The North Korea-backed Lazarus Group has been observed targeting job seekers with malware capable of executing on Apple Macs with Intel and M1 chipsets.
Slovak cybersecurity firm ESET linked it to a campaign dubbed “Operation In(ter)ception” that was first disclosed in June 2020 and involved using social engineering tactics to trick employees working in the aerospace and military sectors into opening decoy job offer documents.
The latest attack is no different in that a job description for the Coinbase cryptocurrency exchange platform was used as a launchpad to drop a signed Mach-O executable. ESET’s analysis comes from a sample of the binary that was uploaded to VirusTotal from Brazil on August 11, 2022.
“Malware is compiled for both Intel and Apple Silicon,” the company said in a series of tweets. “It drops three files: a decoy PDF document ‘Coinbase_online_careers_2022_07.pdf‘, a bundle ‘FinderFontsUpdater.app,’ and a downloader ‘safarifontagent.'”
The decoy file, while sporting the .PDF extension, is in reality a Mach-O executable that functions as a dropper to launch FinderFontsUpdater, which, in turn, executes safarifontsagent, a downloader designed to retrieve next-stage payloads from a remote server.
ESET stated that the lure was signed on July 21 using a certificate issued in February 2022 to a developer named Shankey Nohria. Apple has since moved to revoke the certificate on August 12.
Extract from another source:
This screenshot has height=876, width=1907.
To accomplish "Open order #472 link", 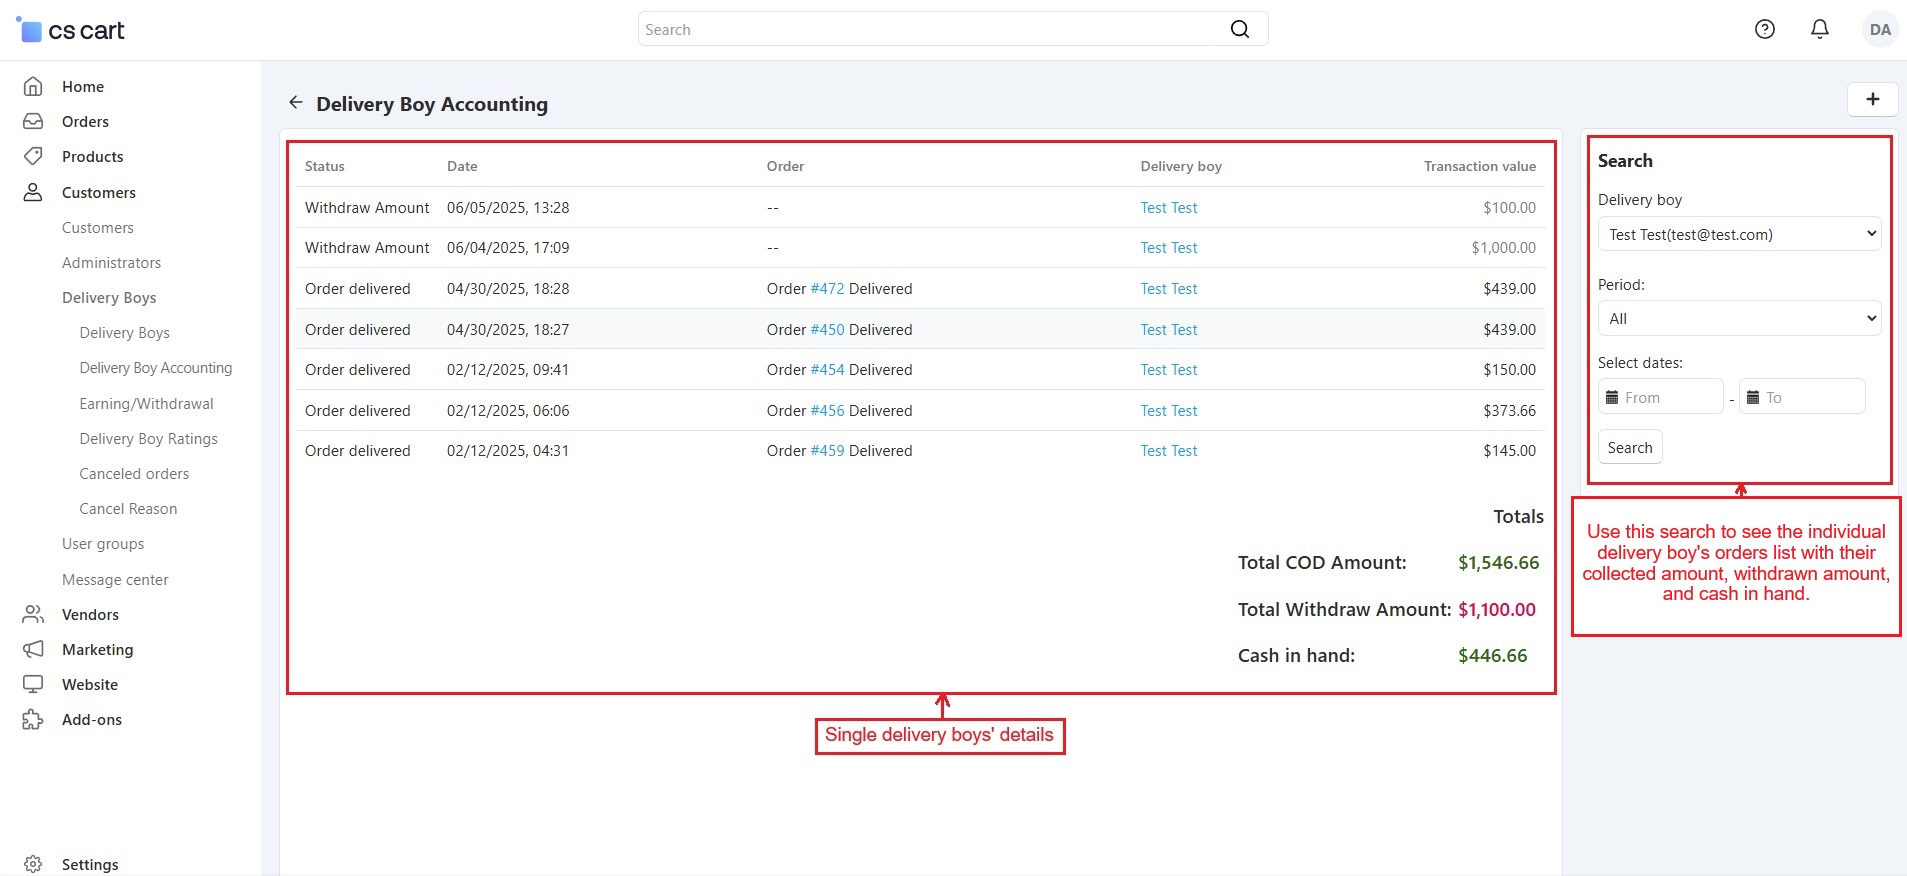I will point(827,289).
It’s worth noting the malware is cross-platform, as a Windows equivalent of the same PDF document was used to drop an .EXE file named “Coinbase_online_careers_2022_07.exe” earlier this month, as revealed by Malwarebytes researcher Hossein Jazi.
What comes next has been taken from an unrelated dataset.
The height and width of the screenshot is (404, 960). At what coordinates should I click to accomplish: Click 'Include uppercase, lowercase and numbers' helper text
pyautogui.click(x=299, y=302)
The Lazarus Group has emerged an expert of sorts when it comes to posing as HR representatives on social media platforms like LinkedIn to target companies that are of strategic interest.
Last month, it came to light that the $620 million Axie Infinity hack attributed to the collective was the result of one of its former employees getting duped by a fraudulent job offer on LinkedIn.